Internment camp at Les Milles

Photograph: canteen mural at Les Milles
The Banquet of Nations: a mural, presumably by Karl Bodek in the guards’ canteen at Les Milles, painted between June and October 1941
© Stiftung Denkmal, Fotograf: Adam Kerpel-Fronius

Internment camp at Les Milles

Chère Jeanne, S.O.S. Max

Postcard from Max Ernst to the gallery-owner Jeanne Bucher, 1 September 1939


After World War II broke out, the French government ordered that Germans and Austrians living in France be interned. Many of them had fled from Nazi Germany because of racist or political persecution to find refuge in their neighbouring country, where they were now seen as “enemy aliens”.

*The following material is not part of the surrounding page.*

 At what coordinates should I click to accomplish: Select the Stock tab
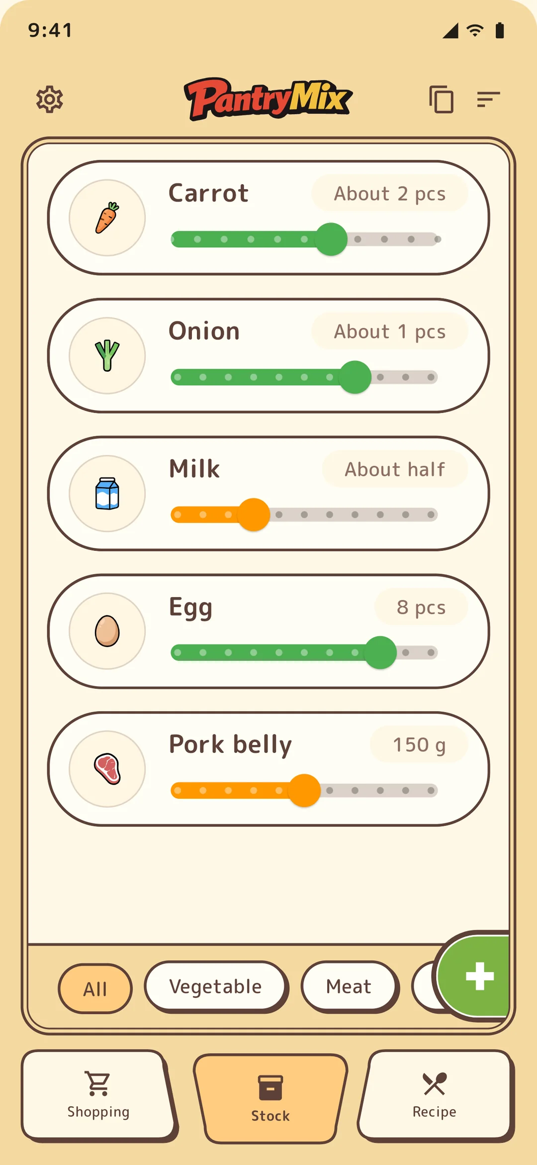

Most of the internment camps were only provisional set-ups like the brickworks in Les Milles near Aix-en-Provence. After the outbreak of war, more than 1,500 internees were kept there with insufficient sanitary facilities and not enough supplies. Hygiene conditions there were catastrophic. The prisoners also included famous artists like the writers Lion Feuchtwanger, Walter Hasenclever, Alfred Kantorowicz and Golo Mann as well as the painters Max Ernst and Hans Bellmer. Almost all of the internees were released at the beginning of 1940, however, when the German army once again attacked France, prisoners were brought to Les Milles again. Until its closure in the late autumn of 1942, around 10,000 from 27 countries had been kept there. 

Building measures brought hardly any improvement to the living conditions. The internees tried to brighten up their dreary days by organising cultural events. A studio was set up for the around 40 painters there and they decorated the walls of the guards’ canteen with murals in a joint effort.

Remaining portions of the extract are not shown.